Planet earth is blue. The outpouring of love for Bowie is unsurprising. Few artists have had success in so many sectors over so many decades. He belonged to the internet generation, pre and post, a child of the space race with the determination and talent to excel. He is rightly revered.
I may not have always loved him. He made some music I never want to hear again and some I’d gladly listen to every day. The fact that he was able to transcend mistakes, to float above the norms, mark him out as truly special.
Aside from the music I wondered what his legacy meant for other musicians, what lessons could be learned.
Signed in the sixties, the original David Bowie was a mod. At least in style. His music had folk/pop leanings and it was unsuccessful. These were different times. He tried hard but couldn’t buy a hit, experiencing three years between hit singles, a first album that flopped followed by another two that did the same. All three albums eventually charted in 1972 after Ziggy.

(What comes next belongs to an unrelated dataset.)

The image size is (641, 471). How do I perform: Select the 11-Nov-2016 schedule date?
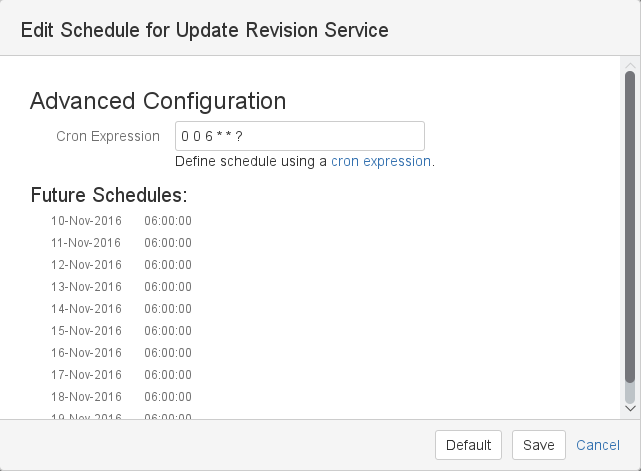[x=86, y=243]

Before and between albums he played live, joined a dance school, wrote songs for others, appeared in a tv commercial, expanded his influences. He flogged himself around trying to catch a break.
Absorb your influences
We hear a lot about Bowie the chameleon, he was far more of a sponge. He picked up musical and stylistic influences that he liked and absorbed them into his art. It’s not all about the music although it is said that the Ziggy persona that gave him his break came from moulding his favourite elements of Lou Reed and Iggy Pop.
Pay It Back
Bowie/Ronson produced Lou Reed’s Transformer. Bowie also wrote and performed on Iggy Pop’s The Idiot and Lust For Life, playing live in the band. If Ziggy was theft of their identities then David re-paid it many times over. Throughout his career he had an eye for talent and would go out of his way to champion it. Be generous in your largesse, it pays off.
Bowie’s transformations were not only about music, they also encapsulated his style. He always had a look, you know the Ziggy lightning bolt even if you’ve never heard the album. He stood out. Don’t stand still, he didn’t.
Adopt a trend
Did he invent glam or did he adopt it? He knew how to fit in and stand above. At the dawn of ‘New Romantic’ he was aware enough to be there, to co-opt the faces and be part of the trend he’d undoubtedly spawned. White funk/disco/ambient/electro, he may not have started any of those trends but he mastered them, learned from them and made them bigger than they ever could’ve been. He applied his touch and his star quality.
What’s the next step? Where do you want to go? Do you have anything to add to this genre, can you be more successful in that genre? Can you merge the two or three? He was restless, happy to abandon Ziggy even though it made his name.
Engage the experts/collaborate. Eno/Fripp/Aldomar, even Mick Ronson. What can you learn from others? What can they give to you? What can you give back? Bowie was never really complacent – and when he was he hated himself for it. Treat it like a business and you’ll only ever be a business-person, treat it like art and become an artist.
Feed the myth
Despite his ultra-stardom he retained an air of mystery, of otherworldliness. Perhaps this is no longer possible in an age of social media. It was for him. He still managed to release his final two albums without pre-hype or fanfare. Sometimes you have to stand apart.
You may attempt all of this and still not achieve the Bowie effect. Maybe it only worked in that time with those circumstances. It might be sufficient just to ask ‘what would Bowie do’?